My father will always see scheming behind everyone’s smallest actions, and this, in particular, from anyone setting rules. He also hates this particular chain of shops for political reasons, so all his buttons are being pushed.
Me: “…and they’re getting rid of the smallest coins. So this customer is paying at the counter, and the cashier says, ‘That’ll be 24.50’, and she goes, ‘But it’s 24.48!’ And the cashier says, ‘We have started rounding to the nearest five’, and she’s like, ‘You’re robbing me!’, and he explains…”
Father: “Of course they are!”
Me: “What?”
Father: “Of course they’re robbing her! Forty-eight rounded to fifty, they’re getting two cents from every sale, do you have any idea how much money it is at the end of the year?”

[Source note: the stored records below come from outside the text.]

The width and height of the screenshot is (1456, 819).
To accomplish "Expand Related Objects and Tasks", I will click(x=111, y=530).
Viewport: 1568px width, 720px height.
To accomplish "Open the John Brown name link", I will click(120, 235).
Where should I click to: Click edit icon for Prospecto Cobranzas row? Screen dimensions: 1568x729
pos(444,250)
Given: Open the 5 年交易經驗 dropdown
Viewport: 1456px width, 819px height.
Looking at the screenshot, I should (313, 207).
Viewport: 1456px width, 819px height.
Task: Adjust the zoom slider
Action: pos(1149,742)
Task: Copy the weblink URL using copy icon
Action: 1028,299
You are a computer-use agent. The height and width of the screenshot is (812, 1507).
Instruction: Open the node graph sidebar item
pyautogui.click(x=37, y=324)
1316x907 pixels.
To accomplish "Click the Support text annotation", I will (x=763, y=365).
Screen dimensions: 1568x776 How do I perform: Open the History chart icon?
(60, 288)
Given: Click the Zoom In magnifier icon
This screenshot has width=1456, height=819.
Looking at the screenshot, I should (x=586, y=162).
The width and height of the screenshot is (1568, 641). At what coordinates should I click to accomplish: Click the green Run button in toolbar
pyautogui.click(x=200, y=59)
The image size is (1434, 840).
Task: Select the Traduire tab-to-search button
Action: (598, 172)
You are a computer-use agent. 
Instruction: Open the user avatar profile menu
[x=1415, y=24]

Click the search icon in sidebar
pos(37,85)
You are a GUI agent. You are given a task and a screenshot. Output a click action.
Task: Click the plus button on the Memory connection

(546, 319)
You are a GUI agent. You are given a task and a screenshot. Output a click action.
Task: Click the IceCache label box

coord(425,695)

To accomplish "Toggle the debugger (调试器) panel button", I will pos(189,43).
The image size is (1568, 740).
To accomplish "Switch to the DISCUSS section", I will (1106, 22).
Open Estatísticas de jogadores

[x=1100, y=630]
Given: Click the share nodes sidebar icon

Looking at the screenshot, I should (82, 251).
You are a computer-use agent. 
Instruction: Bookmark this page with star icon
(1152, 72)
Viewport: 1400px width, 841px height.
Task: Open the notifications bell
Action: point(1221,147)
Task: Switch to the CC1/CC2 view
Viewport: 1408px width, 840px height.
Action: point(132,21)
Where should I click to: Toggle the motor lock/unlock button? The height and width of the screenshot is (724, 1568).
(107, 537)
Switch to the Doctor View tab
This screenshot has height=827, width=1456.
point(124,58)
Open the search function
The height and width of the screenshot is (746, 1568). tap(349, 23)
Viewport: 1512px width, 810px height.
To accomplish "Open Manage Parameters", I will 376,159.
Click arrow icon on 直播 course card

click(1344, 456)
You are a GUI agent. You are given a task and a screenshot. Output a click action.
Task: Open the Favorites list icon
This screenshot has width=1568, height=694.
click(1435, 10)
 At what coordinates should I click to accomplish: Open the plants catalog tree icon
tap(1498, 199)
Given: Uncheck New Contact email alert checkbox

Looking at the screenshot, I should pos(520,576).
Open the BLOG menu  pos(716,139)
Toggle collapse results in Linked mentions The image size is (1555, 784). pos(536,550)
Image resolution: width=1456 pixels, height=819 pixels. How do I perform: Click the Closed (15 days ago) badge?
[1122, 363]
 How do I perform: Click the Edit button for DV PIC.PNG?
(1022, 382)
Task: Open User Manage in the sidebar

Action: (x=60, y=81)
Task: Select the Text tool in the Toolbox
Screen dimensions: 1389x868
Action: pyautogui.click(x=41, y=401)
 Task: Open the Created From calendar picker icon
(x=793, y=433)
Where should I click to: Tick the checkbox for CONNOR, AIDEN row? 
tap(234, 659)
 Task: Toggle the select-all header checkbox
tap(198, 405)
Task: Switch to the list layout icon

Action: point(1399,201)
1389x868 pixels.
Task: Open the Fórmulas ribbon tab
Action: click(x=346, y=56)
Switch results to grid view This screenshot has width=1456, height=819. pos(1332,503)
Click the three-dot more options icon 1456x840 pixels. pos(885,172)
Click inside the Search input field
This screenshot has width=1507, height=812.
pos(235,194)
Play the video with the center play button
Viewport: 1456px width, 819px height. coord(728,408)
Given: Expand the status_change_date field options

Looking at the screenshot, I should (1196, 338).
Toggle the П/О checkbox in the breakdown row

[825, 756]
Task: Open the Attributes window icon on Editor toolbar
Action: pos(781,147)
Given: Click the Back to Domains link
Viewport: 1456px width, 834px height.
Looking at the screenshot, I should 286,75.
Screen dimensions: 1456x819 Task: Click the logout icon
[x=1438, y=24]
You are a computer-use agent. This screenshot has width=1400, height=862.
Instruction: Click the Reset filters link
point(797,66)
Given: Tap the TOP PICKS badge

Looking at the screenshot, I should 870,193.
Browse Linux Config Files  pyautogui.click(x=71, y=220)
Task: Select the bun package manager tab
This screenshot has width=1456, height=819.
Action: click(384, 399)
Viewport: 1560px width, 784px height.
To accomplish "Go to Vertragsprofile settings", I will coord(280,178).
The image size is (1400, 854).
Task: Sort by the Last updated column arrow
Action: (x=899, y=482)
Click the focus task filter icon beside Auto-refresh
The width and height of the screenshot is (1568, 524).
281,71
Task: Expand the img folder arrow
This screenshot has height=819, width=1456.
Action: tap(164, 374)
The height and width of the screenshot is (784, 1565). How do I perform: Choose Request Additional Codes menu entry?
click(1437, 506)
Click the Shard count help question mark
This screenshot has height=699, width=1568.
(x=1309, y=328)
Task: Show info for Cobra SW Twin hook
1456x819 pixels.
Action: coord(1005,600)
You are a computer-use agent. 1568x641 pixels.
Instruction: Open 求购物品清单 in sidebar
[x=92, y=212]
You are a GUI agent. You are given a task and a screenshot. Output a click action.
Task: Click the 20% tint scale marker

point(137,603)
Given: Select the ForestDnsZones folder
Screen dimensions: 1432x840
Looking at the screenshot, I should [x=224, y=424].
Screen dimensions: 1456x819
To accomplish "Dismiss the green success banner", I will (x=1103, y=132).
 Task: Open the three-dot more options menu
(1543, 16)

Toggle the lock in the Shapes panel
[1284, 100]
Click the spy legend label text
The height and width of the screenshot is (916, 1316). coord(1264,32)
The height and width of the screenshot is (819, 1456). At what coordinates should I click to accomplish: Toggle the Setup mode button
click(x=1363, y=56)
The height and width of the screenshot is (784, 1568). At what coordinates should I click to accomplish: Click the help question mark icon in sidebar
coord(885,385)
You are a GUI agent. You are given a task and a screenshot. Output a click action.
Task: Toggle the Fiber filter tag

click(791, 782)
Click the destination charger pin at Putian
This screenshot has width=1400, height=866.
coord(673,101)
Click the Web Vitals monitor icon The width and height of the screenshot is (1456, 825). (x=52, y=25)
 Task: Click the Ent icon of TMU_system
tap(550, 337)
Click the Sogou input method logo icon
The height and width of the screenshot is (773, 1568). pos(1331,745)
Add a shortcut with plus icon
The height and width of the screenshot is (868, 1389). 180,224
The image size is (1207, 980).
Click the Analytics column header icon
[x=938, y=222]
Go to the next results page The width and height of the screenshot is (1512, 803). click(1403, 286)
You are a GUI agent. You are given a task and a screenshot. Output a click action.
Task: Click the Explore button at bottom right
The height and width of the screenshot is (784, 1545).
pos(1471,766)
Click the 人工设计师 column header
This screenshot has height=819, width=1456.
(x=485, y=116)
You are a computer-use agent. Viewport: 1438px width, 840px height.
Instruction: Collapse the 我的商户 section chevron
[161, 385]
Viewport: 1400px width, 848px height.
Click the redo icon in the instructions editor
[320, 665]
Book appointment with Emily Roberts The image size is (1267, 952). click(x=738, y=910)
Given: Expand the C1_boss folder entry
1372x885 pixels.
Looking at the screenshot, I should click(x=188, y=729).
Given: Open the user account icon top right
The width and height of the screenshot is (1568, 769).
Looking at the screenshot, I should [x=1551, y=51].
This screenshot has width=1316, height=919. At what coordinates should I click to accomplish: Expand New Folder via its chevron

Me: “Of course I do, but that does not happen, because, as the signs around the shop were saying, and as the cashier explained, there is an equal chance that it’s rounded down. Zero and five are unchanged, 1, 2, 6, and 7 are rounded down, 3, 4, 8, and 9 are rounded up. In a year, the shop gets no money from rounding.”
Father: “That’s what they want you to think! Because all they need to do is to make the last figure always a 3 or 4 or 8 or 9…”
Me: “…and ‘they’ can also control how the items in your cart add up to a sum always ending in 3, 4, 8, or 9? However, as the cashier said, if you’re so worried that the chain takes away a cent too much, you can always pay with your card, where there is no rounding. And we finally have the proven evidence that you reason exactly like one of those customers, Dad.”